Each day, 10,000 baby boomers retire, placing additional strain on this already stressed system. Last year alone, the government ran a $1.5 trillion annual budget deficit. In fact, it is projected to run a $1.5 trillion deficit EACH YEAR for the next 10 years. Last year, only about half of our Federal budget was funded with tax revenues, with the other half being funded by taking on even more debt! To make matters worse, 85 percent of the deficit was funded by new bonds issued by our own Treasury, and this debt was bought by the Federal Reserve. When considering these enormously negative numbers, the discussion of adding yet another healthcare entitlement, the largest one ever, becomes a script for the theater of the absurd.
We must scrutinize everything Congress does, first by asking the question, “Can we afford it?” While I agree that we must do something to control healthcare costs, we clearly cannot afford the healthcare bill that recently passed. This bill, in fact, does not even address skyrocketing healthcare costs. Instead, it creates another entitlement program under the illusion of cost control, and places an additional future debt burden upon the nation through its many “unintended consequences.” We are seeing the first of those unintended consequences as companies like AT&T and Caterpillar announce large “writedowns” that they must perform in order to stay in business in this strange, new world. Consequently, the ticking pace of that Debt Clock will only speed upward toward our potential demise.

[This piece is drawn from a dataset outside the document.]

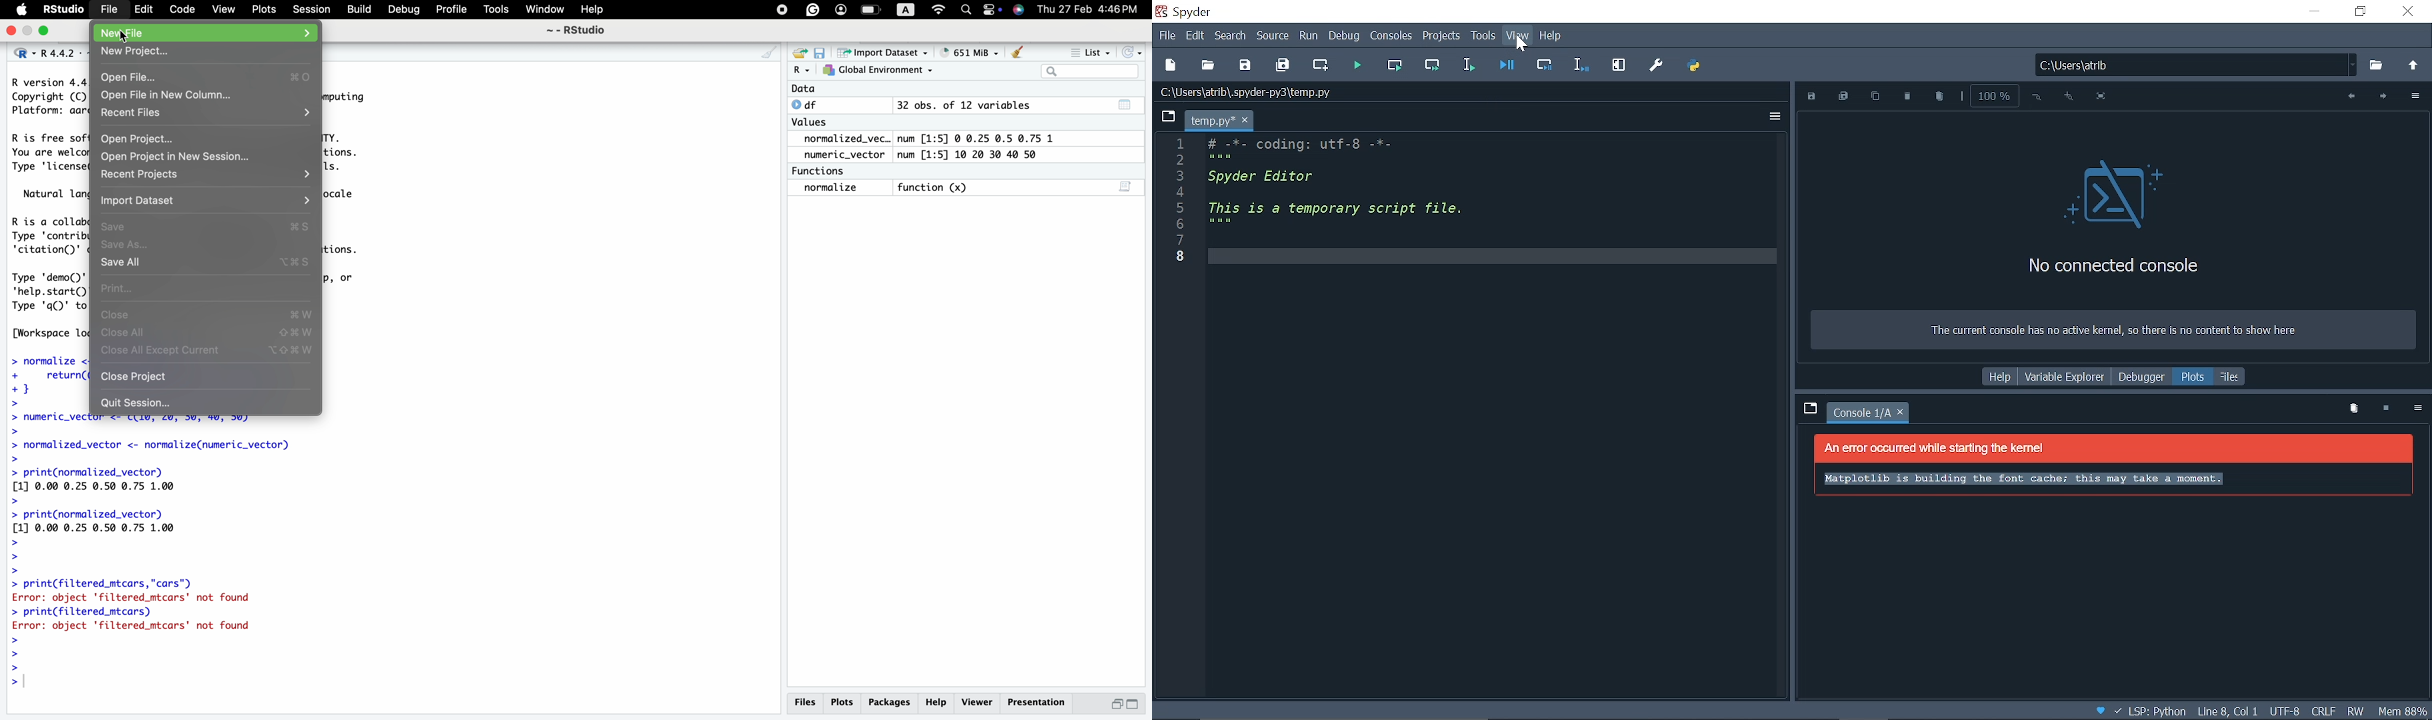  I want to click on Plots, so click(844, 701).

The premier obligation of this Congress should have been to get federal spending under control and thus slow the pace of this runaway debt disaster. Such action would have provided some hope of fulfilling the promises already made to those 10,000 baby boomers who are retiring each day.

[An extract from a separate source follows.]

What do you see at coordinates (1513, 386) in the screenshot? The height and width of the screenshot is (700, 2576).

Instead, the accounting principles (or lack thereof) used to calculate the cost curve of this healthcare bill and its impact on the National Debt would make the accounting department at Enron look like Boy Scouts. First, this bill has 10 years of tax increases to pay for six years of coverage. Then it robs a half-trillion dollars from Medicare to create a new entitlement program. Medicare should be preserved and made solvent, not pillaged and strained even further. Next, the bill double-counts $72 billion from long-term care, counting that money as offsets. In the private sector, that kind of accounting would… well, look at Enron!

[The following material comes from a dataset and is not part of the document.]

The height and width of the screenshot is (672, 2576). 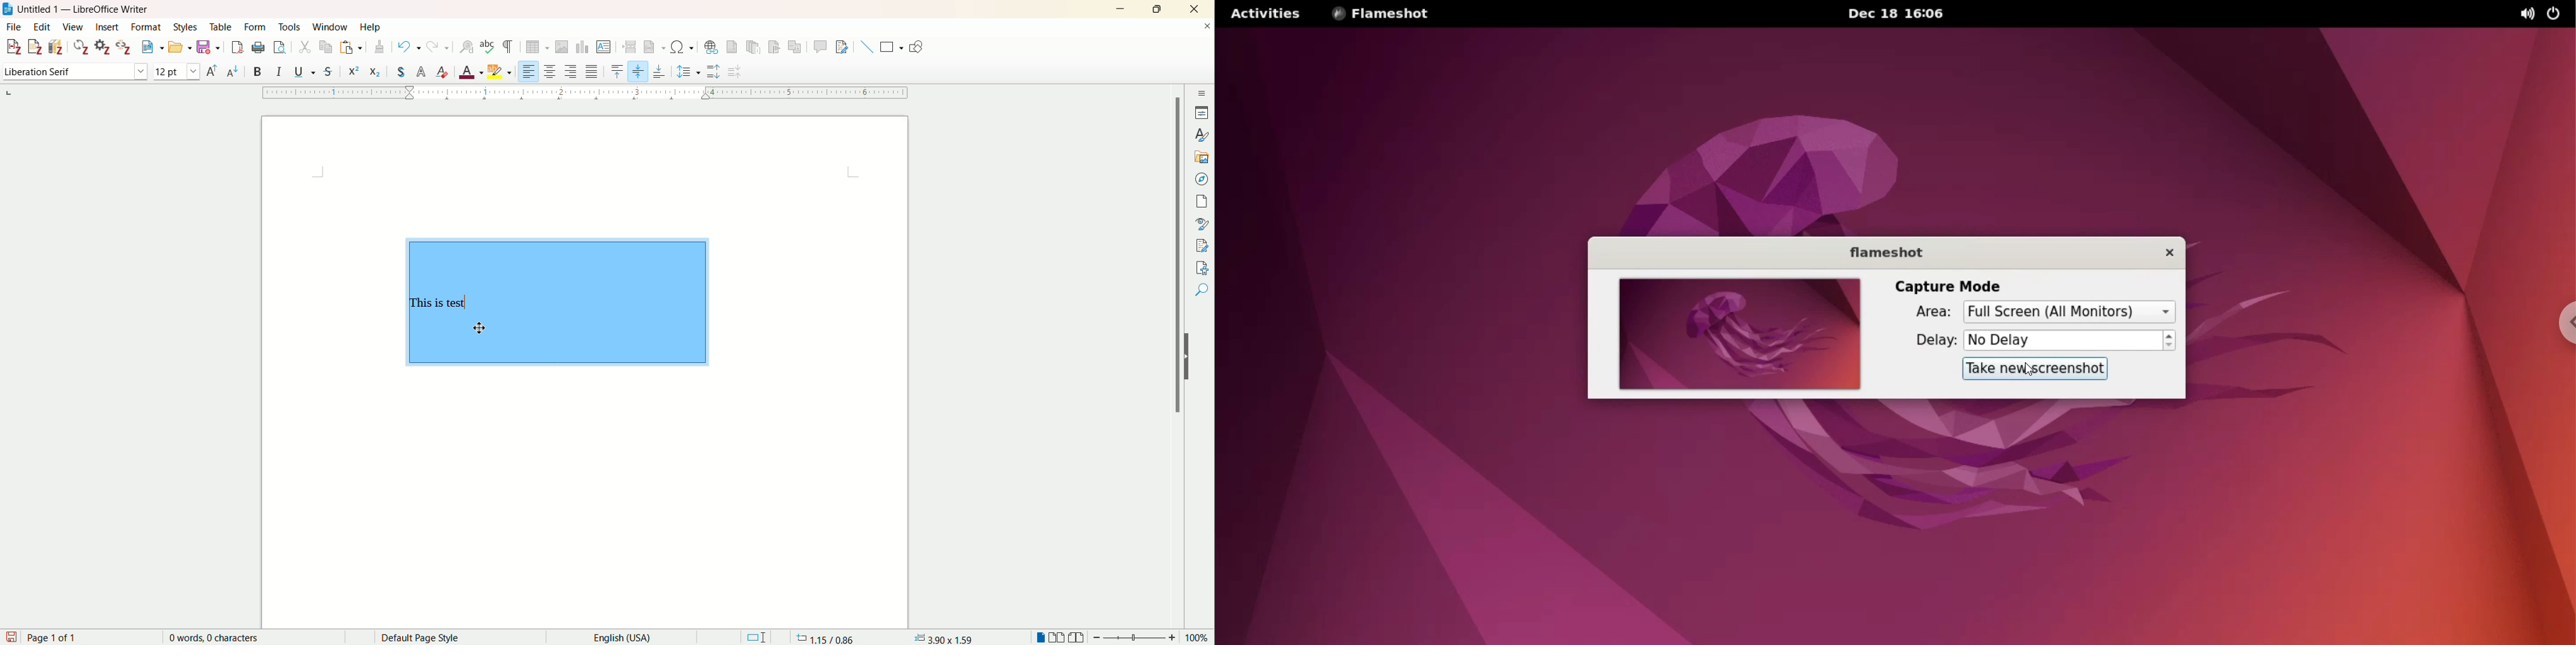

Finally, this health care debacle places Medicaid mandates upon the states. Currently, most states have unfunded pension problems of their own. States like Maine simply cannot bear these mandates. Had you or I participated in this sort of accounting scheme, and asked investors to support it, we likely would be under investigation by the Security and Exchange Commission.
Economics tells us that costs go down when choices go up. This is true in any consumer market. Competition and choices are an integral part of free markets. Whether you are purchasing bread, soda, houses, or cars, choices create downward pressure on prices. This is true with health insurance as well. Maine is a textbook example of how too much regulation in healthcare results in fewer choices. Providers fled the state, fewer choices were available for consumers, and prices skyrocketed. This is why New Hampshire has more options and lower prices for the same health insurance products. Allowing consumers to buy across state lines would have increased our choices and reduced prices.
At a time when we desperately need more options in healthcare, this bill ultimately will give us fewer choices, and even may one day mandate that we purchase the undesirable public option product as well. In order to enforce this government mandate, the bill provides billions of dollars to the IRS to hire 17,000 additional agents tasked with enforcing this great bit of “history.”
Americans and Mainers are hungry for two things: Truth and Leadership. This bill – and indeed this Congress – falls well short of both.
Republican Dean Scontras will face off in November against Democrat incumbent Chellie Pingree for Maine’s 1st District seat in the U.S. House of Representatives.